RECORDS FOR THE EXERCISE:
⟨

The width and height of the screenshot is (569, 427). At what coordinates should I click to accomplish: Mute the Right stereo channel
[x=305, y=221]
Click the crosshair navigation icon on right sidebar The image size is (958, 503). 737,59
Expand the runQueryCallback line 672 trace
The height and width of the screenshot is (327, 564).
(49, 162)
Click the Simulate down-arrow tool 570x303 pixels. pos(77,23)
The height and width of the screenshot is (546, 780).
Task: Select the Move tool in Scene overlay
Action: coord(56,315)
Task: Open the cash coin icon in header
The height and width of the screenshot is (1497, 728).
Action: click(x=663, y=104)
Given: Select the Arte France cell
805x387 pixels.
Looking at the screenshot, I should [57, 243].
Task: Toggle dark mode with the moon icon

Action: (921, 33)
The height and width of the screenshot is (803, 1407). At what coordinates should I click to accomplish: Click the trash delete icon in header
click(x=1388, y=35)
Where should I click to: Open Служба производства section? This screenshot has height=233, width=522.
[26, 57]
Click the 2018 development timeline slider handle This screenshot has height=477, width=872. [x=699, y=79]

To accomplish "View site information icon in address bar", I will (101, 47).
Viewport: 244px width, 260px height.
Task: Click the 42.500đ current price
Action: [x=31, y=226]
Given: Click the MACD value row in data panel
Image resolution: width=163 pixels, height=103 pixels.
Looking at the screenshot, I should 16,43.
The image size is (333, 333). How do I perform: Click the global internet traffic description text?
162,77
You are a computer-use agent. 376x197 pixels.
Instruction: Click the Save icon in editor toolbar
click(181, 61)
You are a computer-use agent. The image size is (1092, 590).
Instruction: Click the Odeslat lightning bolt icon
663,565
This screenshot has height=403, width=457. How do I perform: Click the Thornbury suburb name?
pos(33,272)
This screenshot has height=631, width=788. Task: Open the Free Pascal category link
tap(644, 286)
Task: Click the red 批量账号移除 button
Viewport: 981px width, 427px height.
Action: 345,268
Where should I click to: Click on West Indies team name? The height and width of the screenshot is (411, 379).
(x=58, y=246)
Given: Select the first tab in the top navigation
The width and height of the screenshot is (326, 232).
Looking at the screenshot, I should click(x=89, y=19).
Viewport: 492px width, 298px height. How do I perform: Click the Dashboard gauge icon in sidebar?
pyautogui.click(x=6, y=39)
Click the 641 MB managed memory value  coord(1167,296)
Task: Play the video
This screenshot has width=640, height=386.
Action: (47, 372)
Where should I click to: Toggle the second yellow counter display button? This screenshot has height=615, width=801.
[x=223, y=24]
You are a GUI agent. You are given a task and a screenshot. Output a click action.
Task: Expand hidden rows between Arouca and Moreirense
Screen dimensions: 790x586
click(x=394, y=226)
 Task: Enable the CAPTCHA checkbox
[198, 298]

⟩

EXERCISE PROMPT: Find and show each line of the listing with the word "value".

OUTPUT BELOW:
Given: Click the MACD value row in data panel
Click the 641 MB managed memory value  coord(1167,296)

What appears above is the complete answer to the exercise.